Stavros Macrakis wrote:
Hi, I have an application whose output is about 500,000 pairs (string,
integer) -- this is the result of some fairly fancy text processing.
I'd like to put this data into a (new) Derby table. Using individual
Inserts for each row takes over an hour, which seems much too long.
Using the bulk import feature involves writing out to a file and then
importing from the file, which seems rather roundabout.

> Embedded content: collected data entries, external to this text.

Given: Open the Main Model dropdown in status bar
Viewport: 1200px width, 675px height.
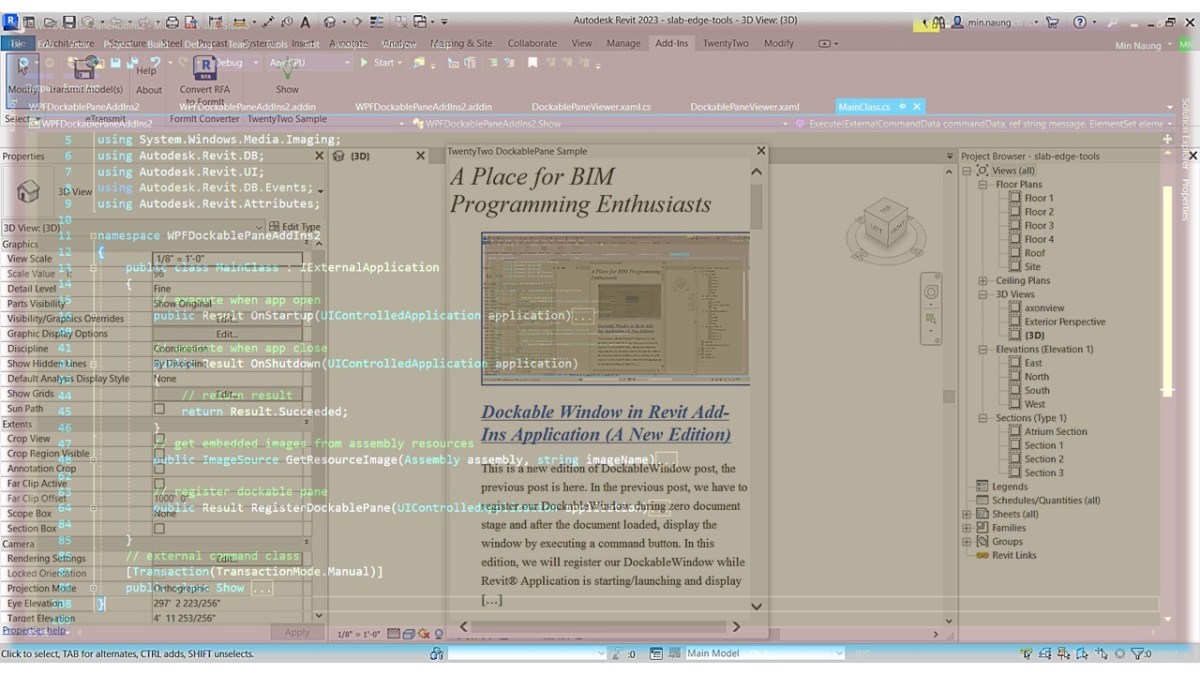Looking at the screenshot, I should click(x=764, y=653).
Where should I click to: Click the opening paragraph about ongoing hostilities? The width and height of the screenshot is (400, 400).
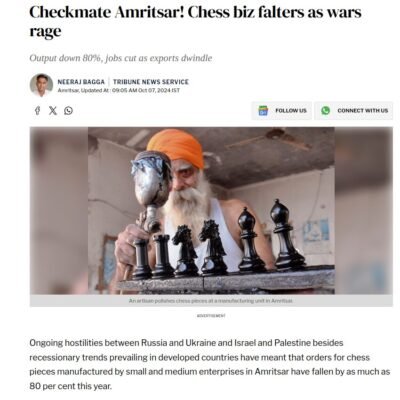click(x=210, y=364)
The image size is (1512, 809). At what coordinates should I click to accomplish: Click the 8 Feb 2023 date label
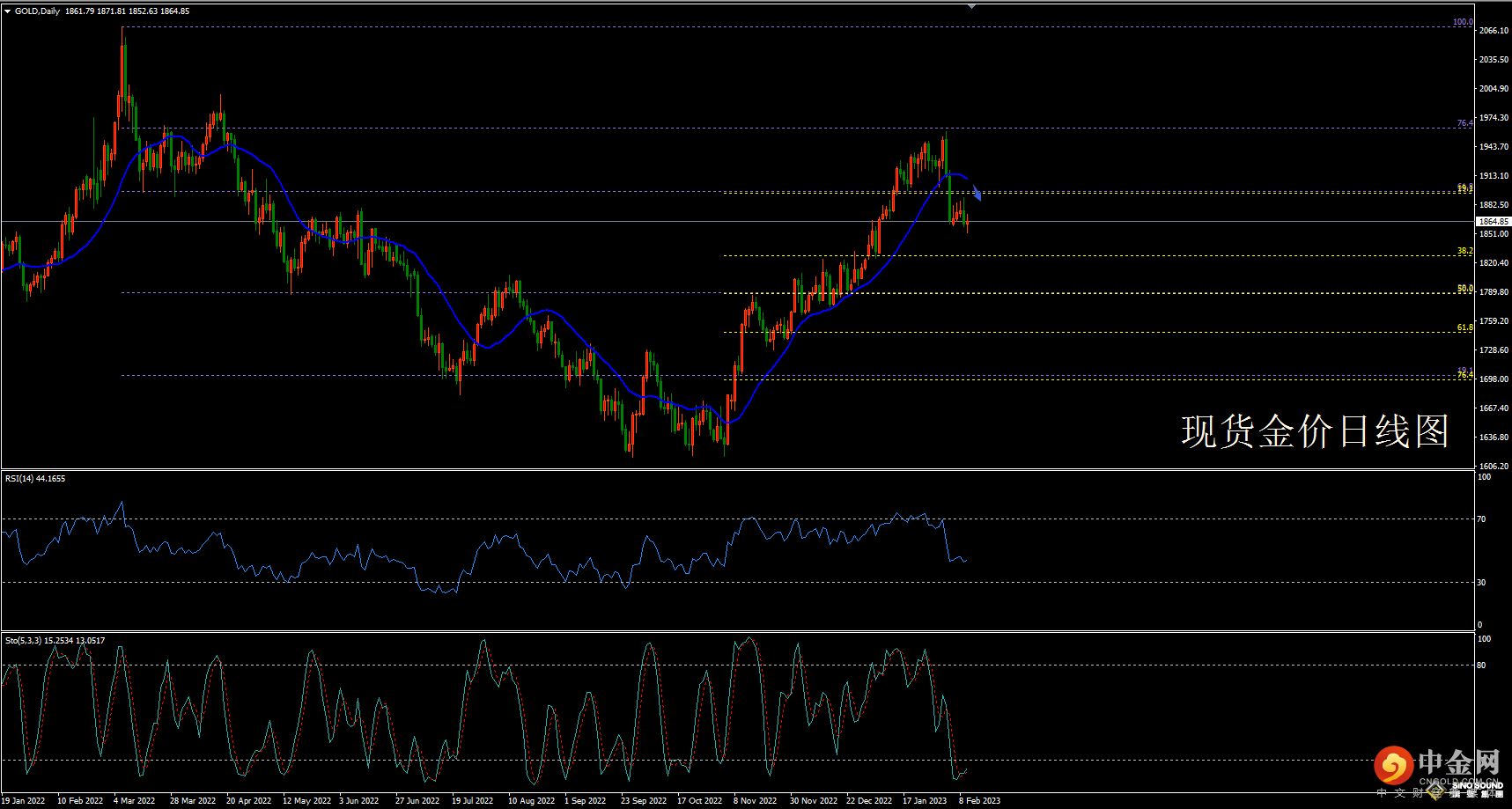pyautogui.click(x=979, y=801)
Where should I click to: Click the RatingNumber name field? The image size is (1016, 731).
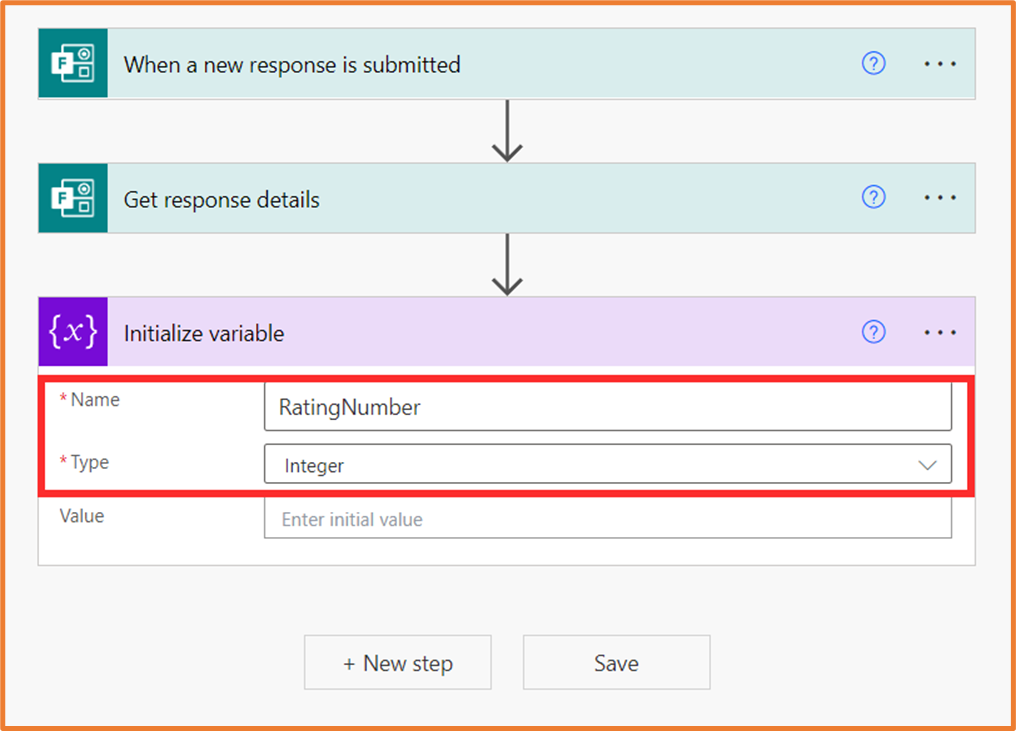click(607, 407)
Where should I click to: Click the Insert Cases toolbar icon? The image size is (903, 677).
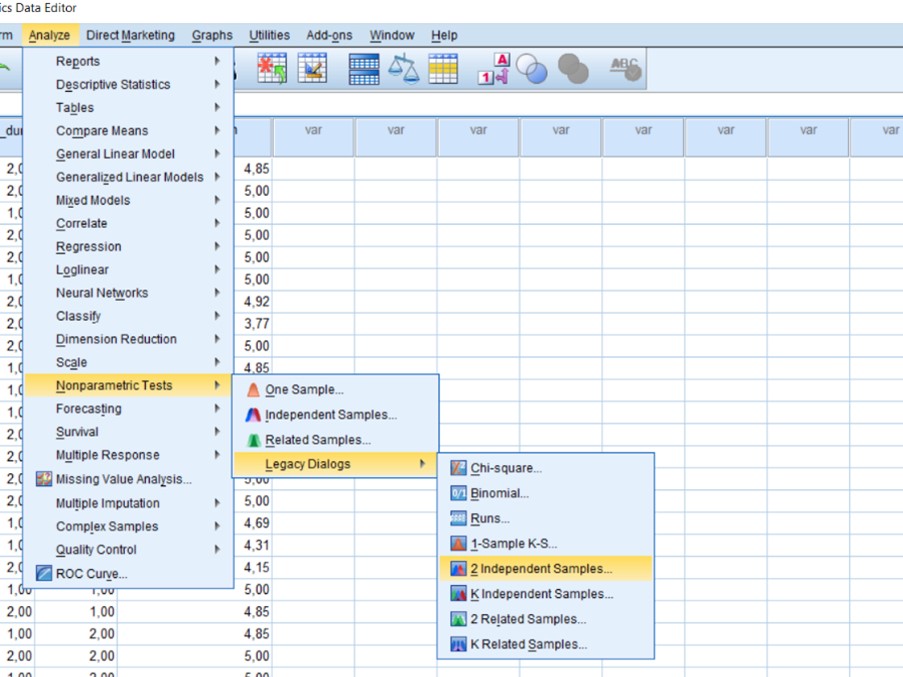(272, 69)
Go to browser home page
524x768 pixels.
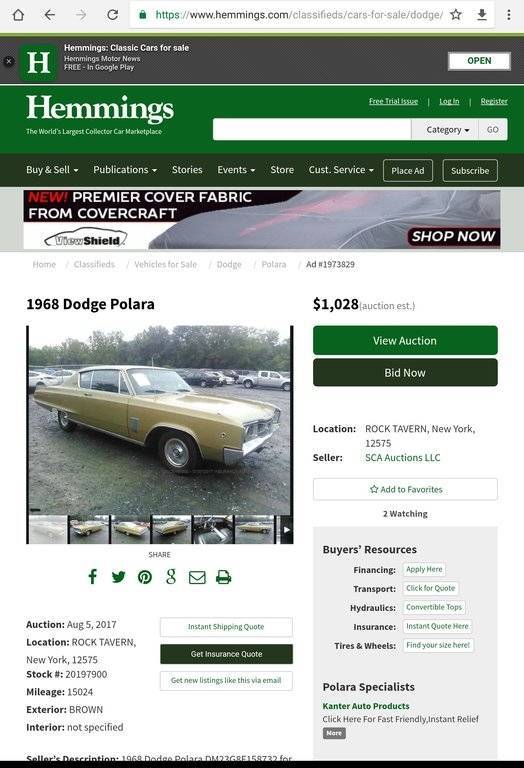pos(18,15)
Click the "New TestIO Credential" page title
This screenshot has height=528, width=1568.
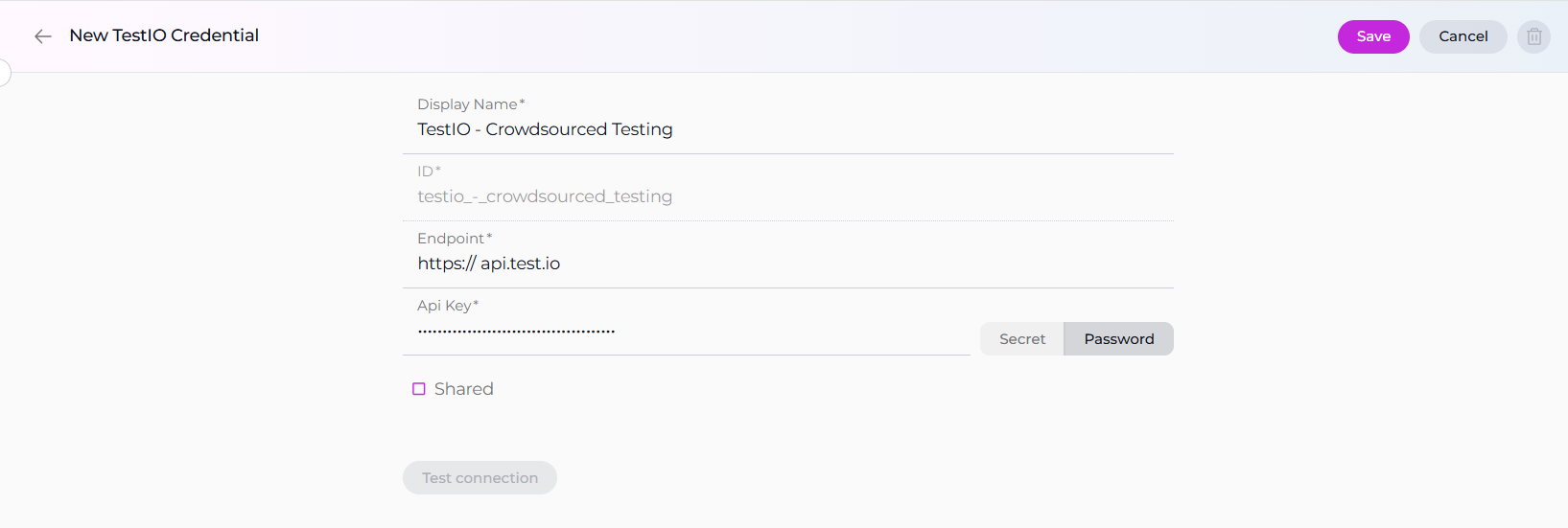coord(164,35)
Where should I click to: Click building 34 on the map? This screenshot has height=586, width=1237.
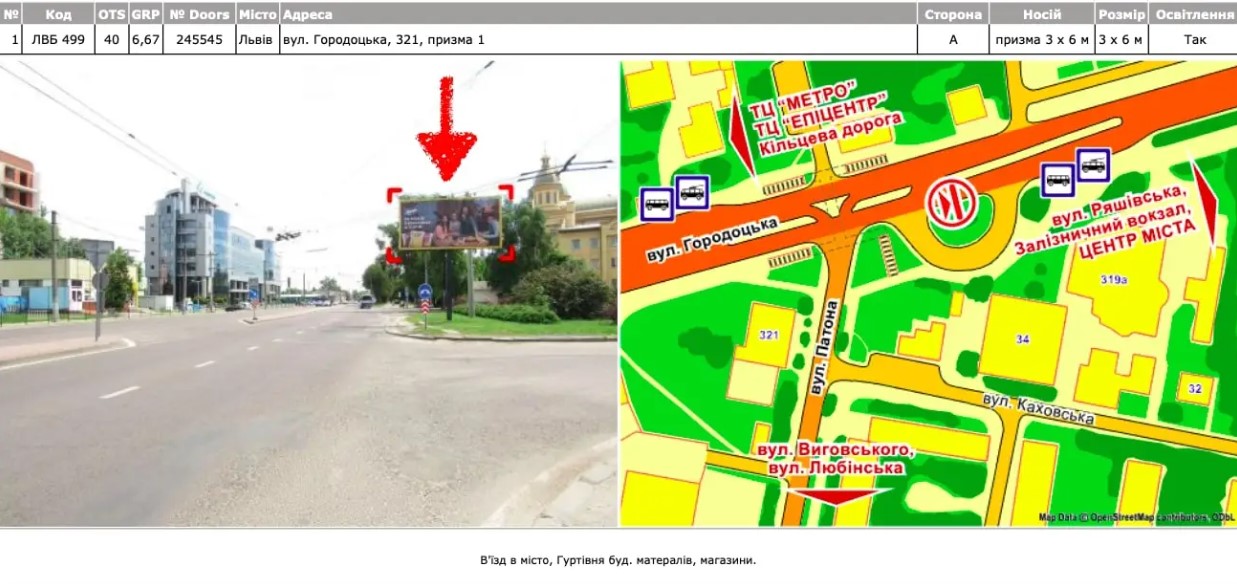coord(1022,340)
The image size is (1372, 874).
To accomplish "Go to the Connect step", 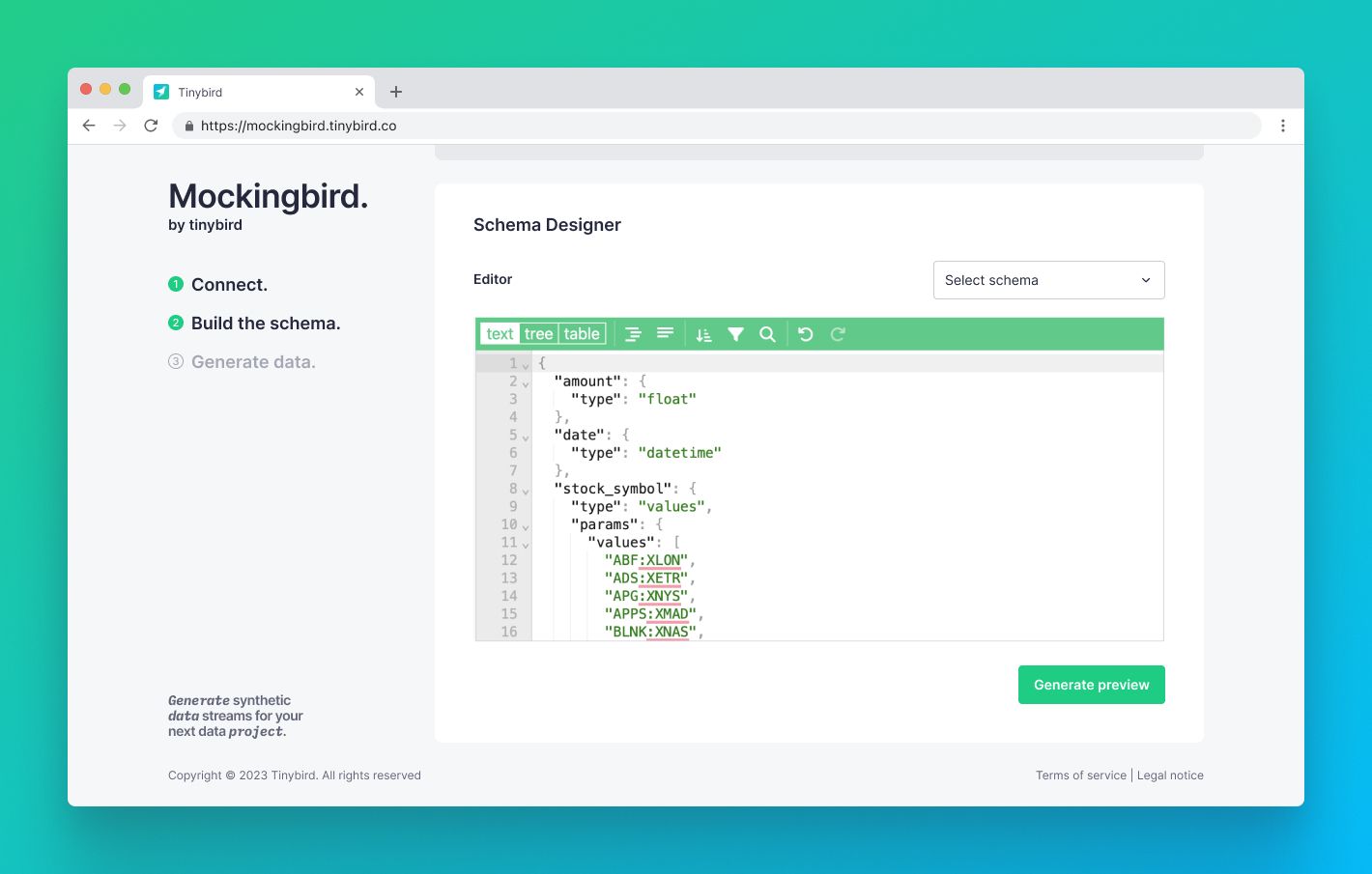I will (x=229, y=285).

So... What is the recommended way to insert a large number of rows
from an application? Is the answer the same for 10^3 or 10^8 rows? Do
the data types involved (e.g. large text field with newlines) make any
difference to the answer?
Thanks,
-s
Hi Stavros,
If you can wait a couple months before you deploy this to production,
then you can use the Table Function feature which is implemented in the
development trunk and which will be exposed in the 10.4 release in the
first quarter of next year.
Table Functions let you make arbitrary external data sources look like
tables to Derby. Basically, any data source which you can wrap in a
ResultSet can then be treated by Derby as though it were a table. This
feature is described in the 10.4 Developer's Guide in the section titled
"Programming Derby-style Table Functions":
http://db.apache.org/derby/docs/dev/devguide/ A slide deck explaining
how to use this feature can be found at
http://people.apache.org/~rhillegas/vtiDemo/doc/saucerSeparation.html A
useful toolkit is checked into the development trunk in the
java/demo/vtis subdirectory. Please read the README file. I think you
can solve your problem easily by extending StringColumnVTI.
Once you have written your table function and declared it to Derby, you
can then bulk import your external data stream as follows:
insert into MY_TABLE
select * from table( MY_TABLE_FUNCTION() ) s
Hope this helps,
-Rick